Problems to work on |
1. Reproduce word for word the part of the passage about the change government starting with "The same goes" and going on through "deny the past.".
2. In the passage about the change government, who did Benjamin Netanyahu and his Likud party warn against partnering with?

Extract |
————

In preparation for the next election, I think it would be appropriate to agree that the leftists who supported the so-called change government, whether out loud or just in their hearts, cannot now – as it falls apart – go backward and readopt the old rhetoric and warn about Naftali Bennett, Ayelet Shaked, Avigdor Lieberman, Gideon Sa’ar, Zeev Elkin and others, and the positions with which they are identified. It is impossible to go back to scaring people about those they joined up with, and to warn about the processes or policies they supported just five minutes before – whether actively or by doing nothing.

The same goes for rightists who supported the change government. They too can’t go back to the old rhetoric warning against Arabs and the left: We saw you working together, laughing and joking – a big, happy gang. If the leftists or the rightists in the change government act that way, it will be no different from how Benjamin Netanyahu and his Likud party warned against partnering with Mansour Abbas and his United Arab List, after they themselves were willing to cooperate with them and form a government with their help. What happened, happened. Only liars deny the past.

————

Records taken from a dataset:
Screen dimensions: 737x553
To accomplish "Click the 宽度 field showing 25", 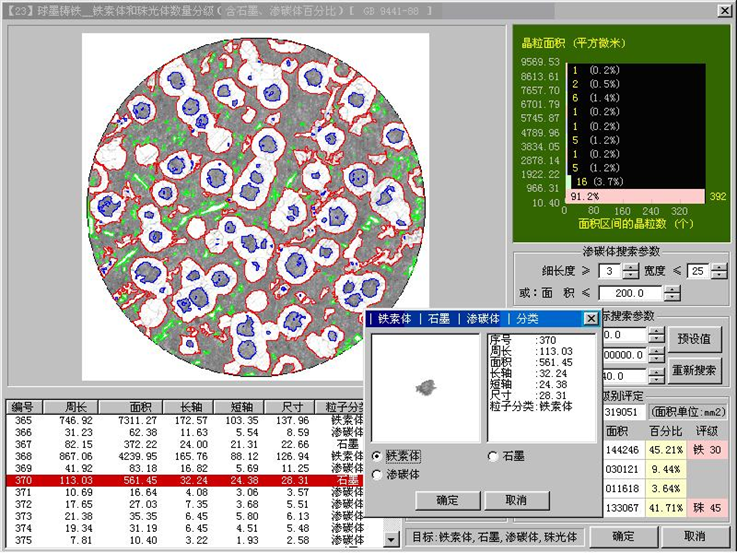I will click(695, 271).
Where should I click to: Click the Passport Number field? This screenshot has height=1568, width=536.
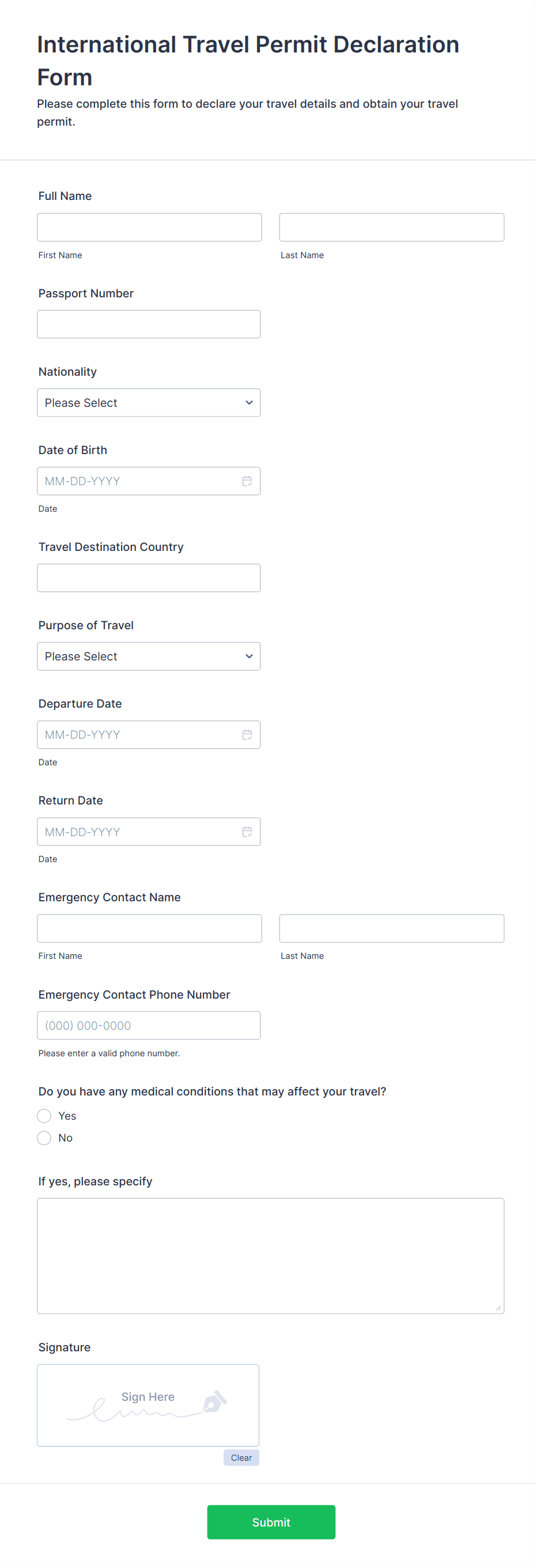(149, 324)
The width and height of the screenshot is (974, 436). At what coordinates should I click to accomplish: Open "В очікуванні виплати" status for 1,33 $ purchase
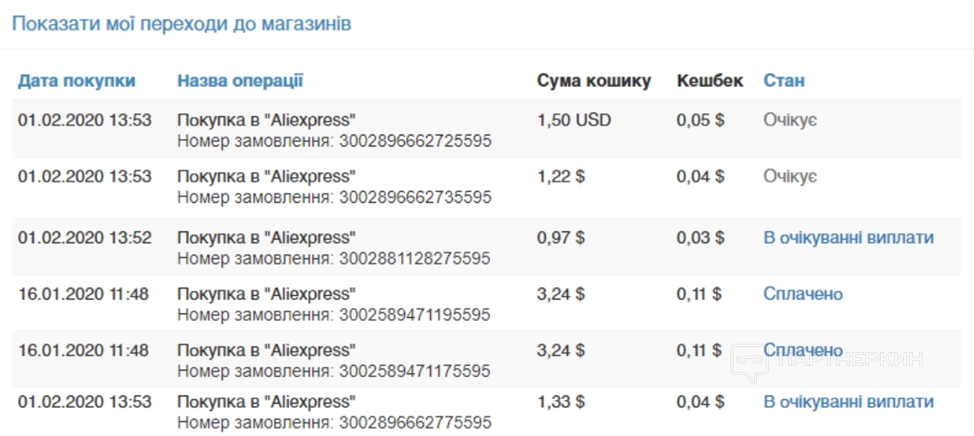[x=848, y=402]
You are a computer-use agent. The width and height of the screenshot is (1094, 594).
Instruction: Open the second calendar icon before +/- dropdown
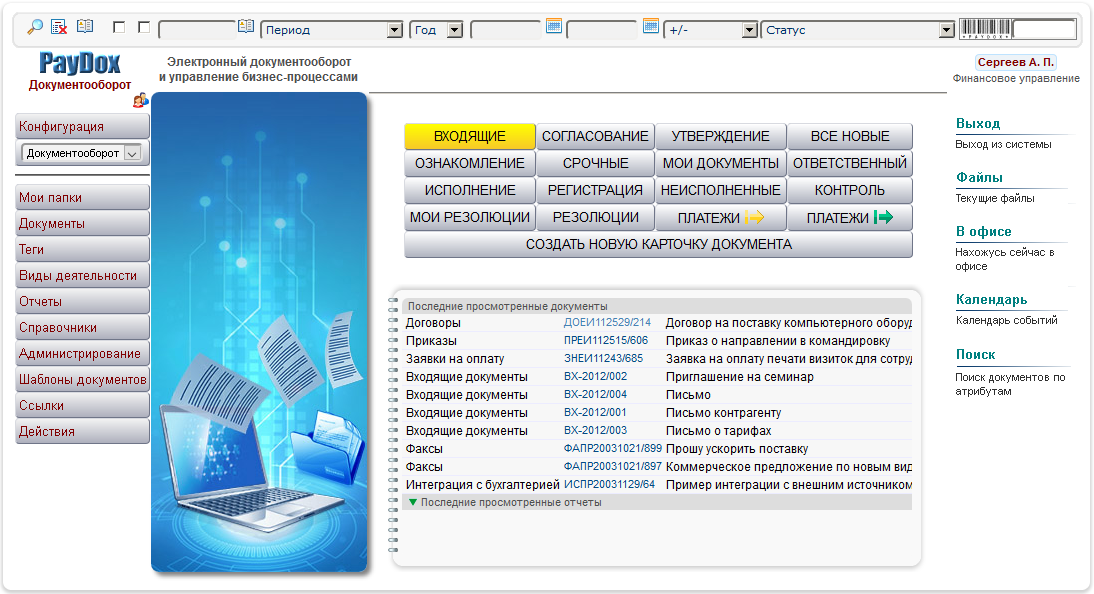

————

Responses to the exercise |
1.
The same goes for rightists who supported the change government. They too can’t go back to the old rhetoric warning against Arabs and the left: We saw you working together, laughing and joking – a big, happy gang. If the leftists or the rightists in the change government act that way, it will be no different from how Benjamin Netanyahu and his Likud party warned against partnering with Mansour Abbas and his United Arab List, after they themselves were willing to cooperate with them and form a government with their help. What happened, happened. Only liars deny the past.

2. Mansour Abbas and his United Arab List.